> _Short task_:
Answer these from the text on the respondent's position, numbering your answers to match:
1. On what date was the directions hearing held?
2. Whom did the respondent engage as an independent town planning consultant?
3. At what meeting was the matter further presented to the respondent?

Respondent's position

  1. The Tribunal at the directions hearing held on 17 March 2006 order the respondent to file a Statement of Issues, Facts and Contentions clearly identifying the environmental planning issues it says arise for consideration in review.

  2. The respondent engaged an independent town planning consultant, Mr Graham Houghton, to review the documentation and provide advice in respect to this matter.  The conclusion reached by Mr Houghton, in the report to the respondent, was that "there are no sound planning reasons why the site should not be used to its maximum capacity and the proponent be allowed to develop and operate within the environmental requirements".

  1. The matter was further presented to the respondent at its ordinary meeting of 23 March 2006 where the report from Mr Houghton and further comments from the respondent's planning officer were submitted. 

  2. The respondent subsequently informed the Tribunal that it had considered the independent report from Mr Houghton and notwithstanding the findings of the report reaffirmed its objection to the application and the reasons for refusal remained unchanged.  Therefore, this matter proceeded on the following grounds:

    •there is no demonstrated benefit to the community;

    •the respondent had given a clear commitment to the community against upgrading the Class II site to a Class III site;

    •hostility from the community to upgrade the Class II site to a Class III site; and

    •the applicant has been reluctant to allay the concerns of the community with regards to consulting directly with the community despite having previously made offers to do so and are now putting up impediments to such a process.

> _Provided material_:
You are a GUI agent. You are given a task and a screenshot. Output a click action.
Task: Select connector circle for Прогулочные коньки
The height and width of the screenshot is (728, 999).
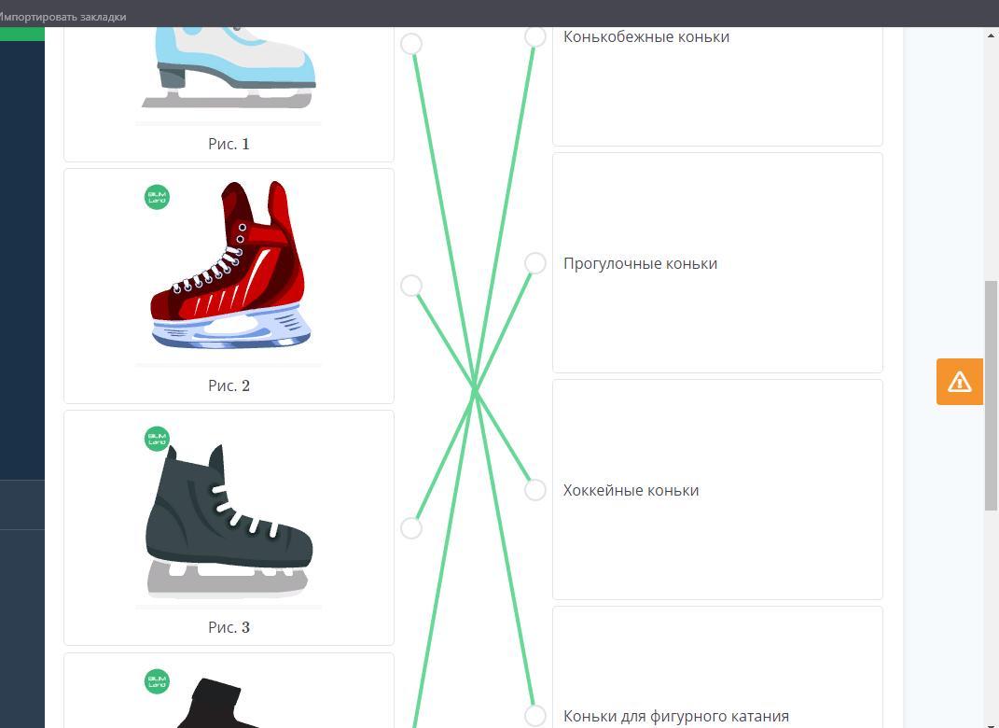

> _Result for this task_:
1. 17 March 2006
2. Mr Graham Houghton
3. The respondent's ordinary meeting of 23 March 2006